#### DATA SUPPLIED
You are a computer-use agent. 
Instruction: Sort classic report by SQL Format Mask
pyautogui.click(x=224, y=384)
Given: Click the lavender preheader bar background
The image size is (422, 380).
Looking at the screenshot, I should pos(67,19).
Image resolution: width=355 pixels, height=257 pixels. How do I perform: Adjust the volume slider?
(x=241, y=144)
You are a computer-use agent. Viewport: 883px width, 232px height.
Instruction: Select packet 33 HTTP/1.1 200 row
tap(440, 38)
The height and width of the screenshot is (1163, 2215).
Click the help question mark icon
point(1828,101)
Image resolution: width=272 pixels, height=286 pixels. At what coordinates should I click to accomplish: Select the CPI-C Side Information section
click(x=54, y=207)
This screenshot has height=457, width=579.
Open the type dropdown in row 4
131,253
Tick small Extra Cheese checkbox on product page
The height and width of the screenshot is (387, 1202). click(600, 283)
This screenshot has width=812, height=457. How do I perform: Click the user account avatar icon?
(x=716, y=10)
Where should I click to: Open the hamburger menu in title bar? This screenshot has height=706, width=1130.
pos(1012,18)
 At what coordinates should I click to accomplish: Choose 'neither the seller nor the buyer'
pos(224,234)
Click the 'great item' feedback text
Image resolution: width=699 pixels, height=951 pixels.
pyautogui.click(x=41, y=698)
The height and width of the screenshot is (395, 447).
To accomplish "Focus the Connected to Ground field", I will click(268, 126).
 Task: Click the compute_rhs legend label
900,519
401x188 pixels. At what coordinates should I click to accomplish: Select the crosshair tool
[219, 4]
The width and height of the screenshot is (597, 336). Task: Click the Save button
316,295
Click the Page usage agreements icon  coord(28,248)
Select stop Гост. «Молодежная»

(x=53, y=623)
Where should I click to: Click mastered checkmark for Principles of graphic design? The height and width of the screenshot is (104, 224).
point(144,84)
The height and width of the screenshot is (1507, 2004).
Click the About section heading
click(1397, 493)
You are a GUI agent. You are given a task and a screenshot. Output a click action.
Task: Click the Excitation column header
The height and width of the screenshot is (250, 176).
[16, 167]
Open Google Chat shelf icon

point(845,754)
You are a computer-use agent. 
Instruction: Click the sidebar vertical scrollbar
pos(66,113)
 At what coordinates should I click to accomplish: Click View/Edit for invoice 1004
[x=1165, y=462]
########
ABOUT THIS TASK
Extract the data in full. Keep it word for word.

EXERCISE RESPONSE
You are a computer-use agent. 
Instruction: Sort classic report by SQL Format Mask
pyautogui.click(x=224, y=384)
Given: Click the lavender preheader bar background
The image size is (422, 380).
Looking at the screenshot, I should pos(67,19).
Image resolution: width=355 pixels, height=257 pixels. How do I perform: Adjust the volume slider?
(x=241, y=144)
You are a computer-use agent. Viewport: 883px width, 232px height.
Instruction: Select packet 33 HTTP/1.1 200 row
tap(440, 38)
The height and width of the screenshot is (1163, 2215).
Click the help question mark icon
point(1828,101)
Image resolution: width=272 pixels, height=286 pixels. At what coordinates should I click to accomplish: Select the CPI-C Side Information section
click(x=54, y=207)
This screenshot has height=457, width=579.
Open the type dropdown in row 4
131,253
Tick small Extra Cheese checkbox on product page
The height and width of the screenshot is (387, 1202). click(600, 283)
This screenshot has width=812, height=457. How do I perform: Click the user account avatar icon?
(x=716, y=10)
Where should I click to: Open the hamburger menu in title bar? This screenshot has height=706, width=1130.
pos(1012,18)
 At what coordinates should I click to accomplish: Choose 'neither the seller nor the buyer'
pos(224,234)
Click the 'great item' feedback text
Image resolution: width=699 pixels, height=951 pixels.
pyautogui.click(x=41, y=698)
The height and width of the screenshot is (395, 447).
To accomplish "Focus the Connected to Ground field", I will click(268, 126).
 Task: Click the compute_rhs legend label
900,519
401x188 pixels. At what coordinates should I click to accomplish: Select the crosshair tool
[219, 4]
The width and height of the screenshot is (597, 336). Task: Click the Save button
316,295
Click the Page usage agreements icon  coord(28,248)
Select stop Гост. «Молодежная»

(x=53, y=623)
Where should I click to: Click mastered checkmark for Principles of graphic design? The height and width of the screenshot is (104, 224).
point(144,84)
The height and width of the screenshot is (1507, 2004).
Click the About section heading
click(1397, 493)
You are a GUI agent. You are given a task and a screenshot. Output a click action.
Task: Click the Excitation column header
The height and width of the screenshot is (250, 176).
[16, 167]
Open Google Chat shelf icon

point(845,754)
You are a computer-use agent. 
Instruction: Click the sidebar vertical scrollbar
pos(66,113)
 At what coordinates should I click to accomplish: Click View/Edit for invoice 1004
[x=1165, y=462]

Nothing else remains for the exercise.